Determining the reliability of Artificial Intelligence programs in medical faculty board exams
Artificial intelligence in medical school
DOI:
https://doi.org/10.12669/pjms.41.12.12855Keywords:
Artificeducationsial Intelligence, ChatGPT, Gemini, Copilot, Anatomy.Abstract
Objective: In recent years, artificial intelligence (AI) applications have become widespread in many fields, including medical education. This study aims to examine the reliability of widely used generative AI programs, such as Microsoft Copilot, Google Gemini and OpenAI ChatGPT, by evaluating the accuracy of first- and second-year medical students' responses to anatomy questions on mid-term board, final and make-up exams.
Methodology: Total 286 anatomy questions from the 2023-2024 academic year, 222 with analysis reports were included in the study. The difficulty levels of the questions were divided into four groups (very difficult, difficult, medium, easy) based on students' correct answer rates. The same questions were then posed to three AI applications. The data were analyzed by SPSS-version 27.

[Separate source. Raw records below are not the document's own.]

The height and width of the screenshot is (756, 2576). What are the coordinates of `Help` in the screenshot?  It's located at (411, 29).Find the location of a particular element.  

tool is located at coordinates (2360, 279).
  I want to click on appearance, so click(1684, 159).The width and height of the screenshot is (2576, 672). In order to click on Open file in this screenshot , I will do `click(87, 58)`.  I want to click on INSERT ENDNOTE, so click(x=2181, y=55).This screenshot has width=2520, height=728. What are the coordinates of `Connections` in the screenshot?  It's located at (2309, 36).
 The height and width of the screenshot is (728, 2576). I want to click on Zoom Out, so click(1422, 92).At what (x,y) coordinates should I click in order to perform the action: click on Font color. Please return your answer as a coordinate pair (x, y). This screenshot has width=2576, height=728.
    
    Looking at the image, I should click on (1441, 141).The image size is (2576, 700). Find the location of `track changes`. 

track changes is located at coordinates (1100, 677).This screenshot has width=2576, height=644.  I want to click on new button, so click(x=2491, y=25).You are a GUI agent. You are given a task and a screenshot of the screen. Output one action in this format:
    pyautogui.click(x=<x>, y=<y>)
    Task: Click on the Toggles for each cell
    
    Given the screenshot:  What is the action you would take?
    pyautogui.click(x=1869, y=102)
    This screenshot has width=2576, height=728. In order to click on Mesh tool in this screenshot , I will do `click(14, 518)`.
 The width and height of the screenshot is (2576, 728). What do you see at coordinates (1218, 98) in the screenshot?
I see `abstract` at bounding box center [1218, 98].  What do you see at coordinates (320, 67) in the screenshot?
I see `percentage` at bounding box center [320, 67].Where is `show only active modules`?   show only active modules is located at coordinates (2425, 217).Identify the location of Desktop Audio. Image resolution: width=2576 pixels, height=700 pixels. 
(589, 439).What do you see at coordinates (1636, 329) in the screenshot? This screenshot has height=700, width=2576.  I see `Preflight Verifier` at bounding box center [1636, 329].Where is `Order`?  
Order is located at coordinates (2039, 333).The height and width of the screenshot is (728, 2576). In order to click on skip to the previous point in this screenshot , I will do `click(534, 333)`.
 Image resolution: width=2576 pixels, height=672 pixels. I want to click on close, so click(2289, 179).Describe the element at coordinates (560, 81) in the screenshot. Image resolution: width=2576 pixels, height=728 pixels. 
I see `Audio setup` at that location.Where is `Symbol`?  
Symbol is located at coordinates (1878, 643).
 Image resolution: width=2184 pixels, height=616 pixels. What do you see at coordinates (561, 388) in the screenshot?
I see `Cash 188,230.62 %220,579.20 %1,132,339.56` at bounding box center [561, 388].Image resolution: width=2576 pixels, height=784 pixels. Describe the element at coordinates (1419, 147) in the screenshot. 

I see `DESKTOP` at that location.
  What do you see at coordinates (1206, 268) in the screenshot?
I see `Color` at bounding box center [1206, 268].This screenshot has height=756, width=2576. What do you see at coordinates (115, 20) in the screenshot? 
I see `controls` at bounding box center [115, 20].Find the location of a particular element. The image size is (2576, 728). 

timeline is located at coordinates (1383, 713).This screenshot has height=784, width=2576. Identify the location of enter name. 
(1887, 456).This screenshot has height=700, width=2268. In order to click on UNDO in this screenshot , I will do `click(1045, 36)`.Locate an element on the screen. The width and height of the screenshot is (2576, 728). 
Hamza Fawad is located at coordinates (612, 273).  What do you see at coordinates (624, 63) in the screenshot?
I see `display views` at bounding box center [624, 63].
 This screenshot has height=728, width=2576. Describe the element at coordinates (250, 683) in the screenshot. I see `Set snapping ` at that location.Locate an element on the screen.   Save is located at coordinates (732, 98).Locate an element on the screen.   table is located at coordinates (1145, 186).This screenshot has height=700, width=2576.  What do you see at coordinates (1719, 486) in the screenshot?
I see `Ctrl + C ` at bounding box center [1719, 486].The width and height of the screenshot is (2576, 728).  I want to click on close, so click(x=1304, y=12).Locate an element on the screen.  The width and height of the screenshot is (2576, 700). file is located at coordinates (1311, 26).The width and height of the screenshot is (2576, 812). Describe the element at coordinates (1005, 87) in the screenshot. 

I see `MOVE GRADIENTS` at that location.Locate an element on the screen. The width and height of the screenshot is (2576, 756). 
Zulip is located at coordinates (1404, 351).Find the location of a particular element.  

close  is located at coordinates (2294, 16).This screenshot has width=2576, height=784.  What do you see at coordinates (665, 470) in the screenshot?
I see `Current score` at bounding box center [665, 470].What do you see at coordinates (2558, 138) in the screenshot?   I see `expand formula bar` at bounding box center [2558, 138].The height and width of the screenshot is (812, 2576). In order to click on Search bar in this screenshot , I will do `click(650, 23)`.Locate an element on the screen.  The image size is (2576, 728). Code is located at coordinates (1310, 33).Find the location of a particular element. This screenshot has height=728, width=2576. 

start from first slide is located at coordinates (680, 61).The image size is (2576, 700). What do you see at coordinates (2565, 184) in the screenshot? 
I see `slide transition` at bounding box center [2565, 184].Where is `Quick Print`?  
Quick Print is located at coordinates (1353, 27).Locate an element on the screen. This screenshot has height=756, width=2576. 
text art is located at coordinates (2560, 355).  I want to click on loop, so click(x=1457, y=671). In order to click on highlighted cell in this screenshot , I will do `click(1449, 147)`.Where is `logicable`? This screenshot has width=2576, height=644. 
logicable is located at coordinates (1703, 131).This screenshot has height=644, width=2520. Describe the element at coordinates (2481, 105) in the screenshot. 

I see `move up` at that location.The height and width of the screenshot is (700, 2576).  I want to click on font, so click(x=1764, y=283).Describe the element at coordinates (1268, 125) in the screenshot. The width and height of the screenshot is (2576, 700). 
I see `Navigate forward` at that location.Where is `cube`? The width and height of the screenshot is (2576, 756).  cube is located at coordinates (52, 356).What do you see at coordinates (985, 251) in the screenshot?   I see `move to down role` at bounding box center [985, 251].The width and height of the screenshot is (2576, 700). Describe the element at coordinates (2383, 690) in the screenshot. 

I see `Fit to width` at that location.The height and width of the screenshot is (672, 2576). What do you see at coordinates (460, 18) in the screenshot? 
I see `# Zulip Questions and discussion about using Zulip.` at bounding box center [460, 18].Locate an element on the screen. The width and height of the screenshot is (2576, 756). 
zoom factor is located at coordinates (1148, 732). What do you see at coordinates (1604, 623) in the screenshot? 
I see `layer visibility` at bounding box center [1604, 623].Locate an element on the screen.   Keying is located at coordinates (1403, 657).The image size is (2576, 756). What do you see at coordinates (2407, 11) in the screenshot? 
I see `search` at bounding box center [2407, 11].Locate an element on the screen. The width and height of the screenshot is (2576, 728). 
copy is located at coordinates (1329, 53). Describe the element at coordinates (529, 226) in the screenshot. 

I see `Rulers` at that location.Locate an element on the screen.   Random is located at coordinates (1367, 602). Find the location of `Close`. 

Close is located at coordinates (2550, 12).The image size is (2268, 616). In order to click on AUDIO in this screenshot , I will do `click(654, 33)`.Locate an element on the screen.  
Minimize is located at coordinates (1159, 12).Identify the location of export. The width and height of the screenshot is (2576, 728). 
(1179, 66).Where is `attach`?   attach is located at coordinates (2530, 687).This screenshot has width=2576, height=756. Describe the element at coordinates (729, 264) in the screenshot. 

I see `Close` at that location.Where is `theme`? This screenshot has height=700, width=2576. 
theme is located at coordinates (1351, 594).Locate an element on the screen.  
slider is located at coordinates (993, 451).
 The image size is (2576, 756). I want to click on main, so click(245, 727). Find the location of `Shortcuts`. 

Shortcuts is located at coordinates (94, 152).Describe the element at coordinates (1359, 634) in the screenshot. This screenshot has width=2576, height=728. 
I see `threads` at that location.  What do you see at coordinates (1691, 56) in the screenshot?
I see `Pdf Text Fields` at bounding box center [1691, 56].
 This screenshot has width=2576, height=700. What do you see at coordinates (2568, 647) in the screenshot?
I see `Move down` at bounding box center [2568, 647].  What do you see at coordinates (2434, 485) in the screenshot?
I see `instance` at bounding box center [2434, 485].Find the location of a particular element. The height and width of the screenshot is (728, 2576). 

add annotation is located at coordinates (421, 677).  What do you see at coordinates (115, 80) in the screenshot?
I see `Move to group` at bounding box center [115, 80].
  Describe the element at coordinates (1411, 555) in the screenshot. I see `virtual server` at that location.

Results: According to the findings, Copilot, ChatGPT and Gemini achieved significantly higher accuracy compared to students, with 97.7% accuracy, 94.4% accuracy and 86.5% accuracy, respectively. However, Gemini and ChatGPT remained similar to students, particularly on very challenging questions. Gemini did not perform as well on questions requiring basic knowledge (first year) as on questions requiring clinical interpretation (second year).
Conclusion: While the study found that AI applications provide higher accuracy compared to students, systems that fail to achieve 100% accuracy are not suitable for unrestricted and unsupervised use in critical basic medical sciences like anatomy. Because AI models lack clinical reasoning and human experience, they should be used only as supplementary educational tools and integrated in a controlled manner to enhance student success.